NBA star, Kevin Durant has committed $10 million and partnered with the Prince George’s public schools on a program called College Track, which was created more than 20 years ago in California by Powell Jobs and others. College Track helps disadvantaged kids — like Durant once was — attend college and get launched into life.
“What I love about tech is, I love watching the world advance,” said the 29-year-old star of the Golden State Warriors, who invests through his Durant Company. “I love the connections of people on Facebook, Snapchat, Instagram, Twitter. I would look at it like [Cornelius] Vanderbilt, who built the railroad. He connected us. The next advancement connecting us to each other is social media. I want to be part of that.” His interest in technology connected him to Laurene Powell Jobs and has led to a new philanthropic venture.

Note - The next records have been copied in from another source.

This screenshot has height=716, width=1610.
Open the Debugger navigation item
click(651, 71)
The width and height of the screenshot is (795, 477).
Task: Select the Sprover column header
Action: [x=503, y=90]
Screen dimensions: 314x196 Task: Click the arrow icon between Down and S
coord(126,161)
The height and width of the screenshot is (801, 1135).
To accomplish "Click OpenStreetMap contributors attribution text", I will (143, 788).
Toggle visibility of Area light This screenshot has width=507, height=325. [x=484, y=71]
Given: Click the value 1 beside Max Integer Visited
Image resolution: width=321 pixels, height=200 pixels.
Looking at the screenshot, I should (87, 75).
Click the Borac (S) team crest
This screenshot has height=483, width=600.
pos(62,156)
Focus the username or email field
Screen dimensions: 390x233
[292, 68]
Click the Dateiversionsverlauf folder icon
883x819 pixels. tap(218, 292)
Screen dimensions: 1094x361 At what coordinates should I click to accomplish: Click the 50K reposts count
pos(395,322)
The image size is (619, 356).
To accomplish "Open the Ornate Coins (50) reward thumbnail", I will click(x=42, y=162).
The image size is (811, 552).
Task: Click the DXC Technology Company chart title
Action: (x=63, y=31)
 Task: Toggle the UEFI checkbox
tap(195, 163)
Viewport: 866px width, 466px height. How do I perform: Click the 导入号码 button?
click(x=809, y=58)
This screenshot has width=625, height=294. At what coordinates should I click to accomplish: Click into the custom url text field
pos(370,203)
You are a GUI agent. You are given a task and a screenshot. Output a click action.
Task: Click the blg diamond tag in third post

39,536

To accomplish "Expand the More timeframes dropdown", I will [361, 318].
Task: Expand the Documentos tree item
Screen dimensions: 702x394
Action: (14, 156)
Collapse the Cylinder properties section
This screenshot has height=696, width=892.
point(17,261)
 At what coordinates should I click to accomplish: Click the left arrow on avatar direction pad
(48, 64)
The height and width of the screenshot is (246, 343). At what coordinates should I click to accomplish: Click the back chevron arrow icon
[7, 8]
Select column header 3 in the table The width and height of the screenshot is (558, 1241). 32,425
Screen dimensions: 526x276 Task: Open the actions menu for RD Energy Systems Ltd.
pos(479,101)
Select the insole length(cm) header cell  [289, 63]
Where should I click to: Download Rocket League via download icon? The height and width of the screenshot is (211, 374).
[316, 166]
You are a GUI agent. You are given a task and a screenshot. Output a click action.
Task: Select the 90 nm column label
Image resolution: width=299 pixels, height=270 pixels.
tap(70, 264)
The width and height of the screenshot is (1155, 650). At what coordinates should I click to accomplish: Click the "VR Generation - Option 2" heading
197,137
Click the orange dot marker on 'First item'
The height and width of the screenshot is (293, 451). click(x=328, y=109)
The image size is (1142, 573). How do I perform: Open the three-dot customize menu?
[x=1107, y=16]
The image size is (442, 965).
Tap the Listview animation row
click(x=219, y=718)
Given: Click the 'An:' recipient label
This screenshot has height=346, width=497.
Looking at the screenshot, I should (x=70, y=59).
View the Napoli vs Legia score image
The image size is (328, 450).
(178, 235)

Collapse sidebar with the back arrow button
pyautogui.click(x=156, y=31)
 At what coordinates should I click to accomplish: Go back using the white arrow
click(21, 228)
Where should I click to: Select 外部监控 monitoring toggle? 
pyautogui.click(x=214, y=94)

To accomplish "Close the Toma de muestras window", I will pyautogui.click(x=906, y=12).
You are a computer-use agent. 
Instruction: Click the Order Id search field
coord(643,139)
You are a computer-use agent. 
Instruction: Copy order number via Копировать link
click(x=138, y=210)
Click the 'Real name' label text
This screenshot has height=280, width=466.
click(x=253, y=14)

Durant is dropping a life-ladder called the Durant Center smack in the middle of the Seat Pleasant, Md., area where he grew up. It isn’t an elevator. The 60 students in the initial group must climb the ladder themselves.
But it’s a path.
“I want them to see the world,” Durant said in a phone interview this month. “I want them to see where people are from and see that there are things outside their world. I don’t know exactly or at what pace that they will get it, but there is a world outside that they need to see.”
Durant’s $10 million will seed construction and operating expenses of a local chapter of College Track, which is scheduled to open this year.
College Track is a 10-year program that provides the basic infrastructure — tutoring, test preparation, picking a college that is a “fit” and how to get financial aid — that kids from less-advantaged families often don’t have.